A paper titled "Top 10 Replicated Findings From Behavioral Genetics" has just come out with Robert Plomin as lead author.  The finding of the paper is an embarrassment to most psychologists.  We now know that most findings from psychological research are NOT replicable.  They are a flash in the pan with no generalizability.  They tell us nothing. So the fact that findings about the influence of genetics on behavior ARE replicable makes them stand out from other research.  It is putting it a little to strongly to say that it is the only sort of psychological research that it worth bothering with, but it gets close to that.

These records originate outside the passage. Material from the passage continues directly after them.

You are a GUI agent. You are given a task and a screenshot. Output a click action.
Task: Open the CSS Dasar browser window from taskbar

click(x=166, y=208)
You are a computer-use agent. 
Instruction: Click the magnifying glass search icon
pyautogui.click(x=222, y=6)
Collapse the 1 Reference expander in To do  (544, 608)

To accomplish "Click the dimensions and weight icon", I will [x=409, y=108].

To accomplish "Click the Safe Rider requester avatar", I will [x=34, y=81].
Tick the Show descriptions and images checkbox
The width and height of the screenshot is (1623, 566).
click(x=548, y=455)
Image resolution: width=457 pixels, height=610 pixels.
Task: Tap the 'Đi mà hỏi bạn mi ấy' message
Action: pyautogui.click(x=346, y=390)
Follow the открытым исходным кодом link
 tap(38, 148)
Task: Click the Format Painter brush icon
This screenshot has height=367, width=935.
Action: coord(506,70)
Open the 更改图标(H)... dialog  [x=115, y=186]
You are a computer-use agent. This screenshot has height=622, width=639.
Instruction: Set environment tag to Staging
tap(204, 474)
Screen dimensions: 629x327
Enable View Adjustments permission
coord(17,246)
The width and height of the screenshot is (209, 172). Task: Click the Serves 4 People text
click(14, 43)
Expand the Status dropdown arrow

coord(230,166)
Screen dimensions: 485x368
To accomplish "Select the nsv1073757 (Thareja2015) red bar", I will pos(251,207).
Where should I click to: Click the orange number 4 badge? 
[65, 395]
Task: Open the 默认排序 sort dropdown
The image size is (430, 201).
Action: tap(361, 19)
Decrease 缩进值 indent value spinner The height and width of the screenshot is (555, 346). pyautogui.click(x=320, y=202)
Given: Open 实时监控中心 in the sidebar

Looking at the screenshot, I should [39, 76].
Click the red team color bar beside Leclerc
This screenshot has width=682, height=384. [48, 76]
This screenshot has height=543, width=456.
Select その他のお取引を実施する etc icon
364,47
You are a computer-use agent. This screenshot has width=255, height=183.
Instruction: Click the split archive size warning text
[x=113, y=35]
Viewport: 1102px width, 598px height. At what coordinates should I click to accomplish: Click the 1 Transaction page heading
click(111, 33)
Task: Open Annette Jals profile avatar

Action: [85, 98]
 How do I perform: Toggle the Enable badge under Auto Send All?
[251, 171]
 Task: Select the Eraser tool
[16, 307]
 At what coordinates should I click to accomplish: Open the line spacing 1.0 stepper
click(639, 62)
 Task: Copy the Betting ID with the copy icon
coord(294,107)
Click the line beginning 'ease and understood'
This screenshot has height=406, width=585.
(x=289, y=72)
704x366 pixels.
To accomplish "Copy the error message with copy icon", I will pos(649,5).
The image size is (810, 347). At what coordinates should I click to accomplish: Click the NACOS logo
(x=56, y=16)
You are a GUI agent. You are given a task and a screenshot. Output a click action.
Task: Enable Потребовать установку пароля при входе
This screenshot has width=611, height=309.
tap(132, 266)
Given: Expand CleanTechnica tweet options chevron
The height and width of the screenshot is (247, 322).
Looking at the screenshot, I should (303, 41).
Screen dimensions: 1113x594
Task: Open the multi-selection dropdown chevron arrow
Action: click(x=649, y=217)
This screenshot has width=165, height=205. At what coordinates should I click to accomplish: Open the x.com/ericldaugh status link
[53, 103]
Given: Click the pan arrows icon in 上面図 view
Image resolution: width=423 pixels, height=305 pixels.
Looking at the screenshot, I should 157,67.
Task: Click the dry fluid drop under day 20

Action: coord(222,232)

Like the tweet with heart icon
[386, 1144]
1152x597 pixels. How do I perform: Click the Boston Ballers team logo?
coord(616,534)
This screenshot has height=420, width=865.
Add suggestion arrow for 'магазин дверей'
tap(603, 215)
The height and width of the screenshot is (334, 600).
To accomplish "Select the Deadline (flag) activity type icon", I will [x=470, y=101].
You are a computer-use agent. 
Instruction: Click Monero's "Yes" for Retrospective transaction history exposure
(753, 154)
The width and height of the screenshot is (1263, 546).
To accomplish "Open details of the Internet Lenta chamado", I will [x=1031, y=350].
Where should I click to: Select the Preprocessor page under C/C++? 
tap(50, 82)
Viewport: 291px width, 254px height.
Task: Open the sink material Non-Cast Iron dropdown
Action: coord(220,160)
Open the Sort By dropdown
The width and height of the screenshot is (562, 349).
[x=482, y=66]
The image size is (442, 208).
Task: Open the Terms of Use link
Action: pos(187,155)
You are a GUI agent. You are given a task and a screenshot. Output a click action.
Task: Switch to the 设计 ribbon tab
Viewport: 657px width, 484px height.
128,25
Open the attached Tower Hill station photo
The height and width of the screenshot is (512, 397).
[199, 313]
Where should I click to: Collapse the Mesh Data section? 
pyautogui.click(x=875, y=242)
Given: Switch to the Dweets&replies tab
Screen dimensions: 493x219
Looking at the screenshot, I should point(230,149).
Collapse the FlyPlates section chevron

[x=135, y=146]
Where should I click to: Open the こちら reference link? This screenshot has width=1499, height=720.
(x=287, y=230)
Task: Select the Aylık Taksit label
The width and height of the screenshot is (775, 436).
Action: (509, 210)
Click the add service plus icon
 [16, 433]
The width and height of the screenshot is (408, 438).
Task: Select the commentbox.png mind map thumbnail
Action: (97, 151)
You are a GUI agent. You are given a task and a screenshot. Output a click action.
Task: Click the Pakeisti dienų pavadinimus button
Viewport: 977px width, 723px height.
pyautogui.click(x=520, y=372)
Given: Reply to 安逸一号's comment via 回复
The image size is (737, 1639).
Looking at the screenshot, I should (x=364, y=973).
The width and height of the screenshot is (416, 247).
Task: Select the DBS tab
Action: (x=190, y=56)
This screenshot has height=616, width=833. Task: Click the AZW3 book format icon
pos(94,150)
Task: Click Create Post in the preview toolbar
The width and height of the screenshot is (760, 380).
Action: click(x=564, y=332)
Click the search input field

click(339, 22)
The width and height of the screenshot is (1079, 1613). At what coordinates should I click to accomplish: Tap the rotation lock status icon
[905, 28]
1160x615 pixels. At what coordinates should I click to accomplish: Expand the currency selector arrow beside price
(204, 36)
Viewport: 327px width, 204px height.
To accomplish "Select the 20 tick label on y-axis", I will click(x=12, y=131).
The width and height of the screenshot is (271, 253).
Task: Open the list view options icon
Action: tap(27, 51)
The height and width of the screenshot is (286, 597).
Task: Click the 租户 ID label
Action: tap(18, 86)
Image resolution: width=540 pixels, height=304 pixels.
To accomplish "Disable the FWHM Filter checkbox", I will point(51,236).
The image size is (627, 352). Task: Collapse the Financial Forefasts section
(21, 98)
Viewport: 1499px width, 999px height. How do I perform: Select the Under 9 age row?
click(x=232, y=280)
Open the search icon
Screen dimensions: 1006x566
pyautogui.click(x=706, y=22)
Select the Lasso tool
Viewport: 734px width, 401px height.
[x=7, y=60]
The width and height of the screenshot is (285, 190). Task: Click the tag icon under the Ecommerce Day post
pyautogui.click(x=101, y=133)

I say here why I gave up on survey research after 20 years of doing it.

I have always noted that the heritability of IQ is by far the best replicated finding in psychology but Plomin shows that other effects of genetics on behaviour are highy replicable too.  Leftists hate all mention of genetics so on that issue, as on many others, they are on the wrong side of history.  And how ironic that is precisely the most well substantiated findings in psychology that are too politically incorrect for general mention.

So why are studies in the genetics of behaviour so robust?  Plomin suggests five sensible reasons but let me give a more impressionist reason:  It is because genetic effects on  behaviour are REAL.  There really is something going on there.  And, as Plomin's other findings show, what is going on is that genetics have a strong and pervasive effect on ALL behaviour.  As Plomin points out, even family environment is not an influence in its own right.  It too is affected by genetics.  I am reminded of something Hans Eysenck said to me around a quarter of a century ago:  "It's ALL genetics".  Already in his time, he had seen how pervasive genetic influences were.

My days as an active psychological researcher are long gone and I read very little in the psychological research literature these days.  I have however kept a watching brief on research on IQ.  So I was well aware of one of Plomin's more surprising findings:  The influence of IQ GROWS as the person grows up.  IQ is only a small influence of behaviour in early childhood but a large influence on the same person's behaviour in adulthood.  The genetic infuence in fact seems to keep growing until about age 30.  That can be seen as rather counterintuitive.  One would think that a small child had ONLY genetic influences to guide his behaviours but as he grew up he would come under all sorts of additional influences on his behaviour.

Plomin explores some possible reasons behind that finding but I think he misses the obvious:  A child is very heavily regulated whilst growing up.  He is pushed in all sorts of directions by parents, teachers and others.  It is only in adulthood that he is reasonably free to "be himself".  And that is exactly what happens.  He throws off most of his environmental influences and behaves in a way that feels good or right to himself.